**Provided passage**
1. Luxury projects are slowing
“Discretionary luxury remodeling is slowing, with the five product categories facing most severe headwinds: High end cabinets, cladding, flooring, roofing and dimensional lumber,” observed Todd Tomalak with John Burns Real Estate Consulting.
This can provide opportunities for emerging quality value brands in the kitchen and bath remodeling spheres, where clients have more access to consumer-facing information. For example, features like soft close doors and drawers, sizing customization, and organizing accessories, once limited to semi-custom and custom cabinetry, are becoming more widely available in more affordable brands.
If you’re recommending or specifying products for clients, this is a potential sweet spot. If you’re in the market to improve your home, or helping real estate clients improve theirs, this is an opportunity to get a custom look at a more realistic price.
2. Buyers are looking for help
“For home improvement, the shopper’s journey is not just ‘where do I find this?’ but more importantly ‘how do I do this?’ making the role of the associate critical,” shared Amy Anthony with Lowe’s.
As Millennials have emerged as leading DIYers, they’ve become information hungry. It’s why you’ll find a large selection of home improvement how to videos on retailers’ and manufacturers’ sites for those who may want to research before they shop, as well as reinforce what they heard in the store aisle.

**Data segment**
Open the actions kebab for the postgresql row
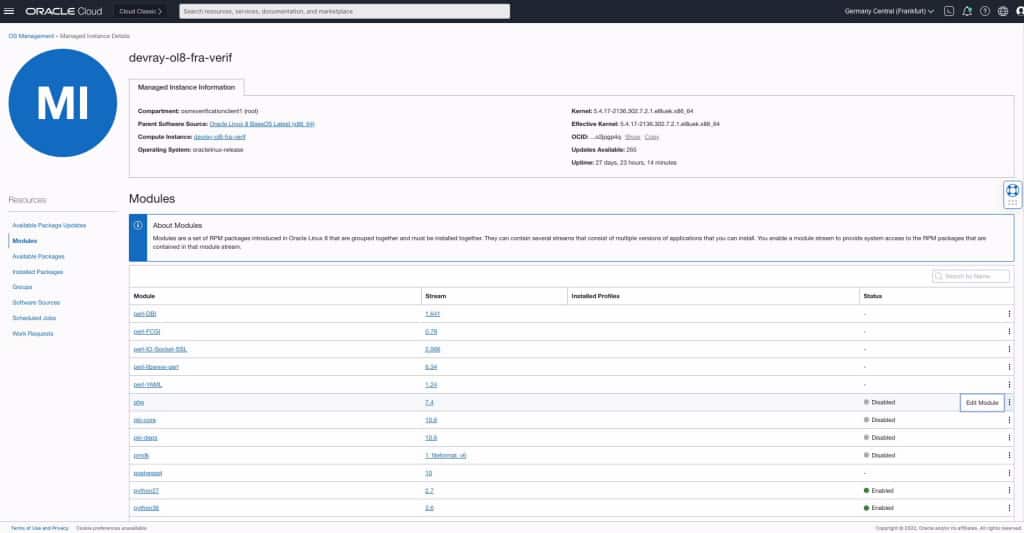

**Action item**
Continue the passage on home remodeling and home improvement trends from the point where it stops.

**Output for this task**
If you’re doing your own home improvements, there’s a wealth of great information online to help you complete a project, and approach an associate more knowledgeably. With store aisles being notoriously crowded on the weekends, this is a way to get the answers you need to complete your projects more successfully.
3. Mobile sales are growing
“Shopping and purchasing via mobile device is growing rapidly and must be a main strategy at retail,” declared Brendan Baby from The Home Depot.
Shoppers want the convenience of learning about products on the go, buying them with a few clicks, then not having to wait for delivery and possibly postponing their project until the next weekend. Show them how to improve their properties online, make it easy to buy what they need from their phones (without having to pull out their wallets, through a digital payment system), and then let them pick up their purchases an hour later in their neighborhood store.
If retailers really want buyers, they need to make it easy to get help online or by phone if someone runs into installation challenges during the project. This might mean enhancing chat team’s skills, or highlighting products on mobile sites from manufacturers that offer weekend help. Buyers love companies that make shopping and life easier.
4. Watching the next generation
“Gen Z is a DIFFERENT generation than Millennials. They look like no other youth generation before. They value pragmatism and security as they embark on changing the world,” observed Therese Caruso with the Zeno Group.
Since this is also an entirely digital native population, a company’s first communications with Gen Z members are likely to be through a website, mobile app or social media channel. Researchers differ on how they define the years in which this generation was born, but the youngest are still in elementary school. It’s the early and mid-20 somethings who are the emerging home products buyers – in many cases making small, reversable changes to their first apartments.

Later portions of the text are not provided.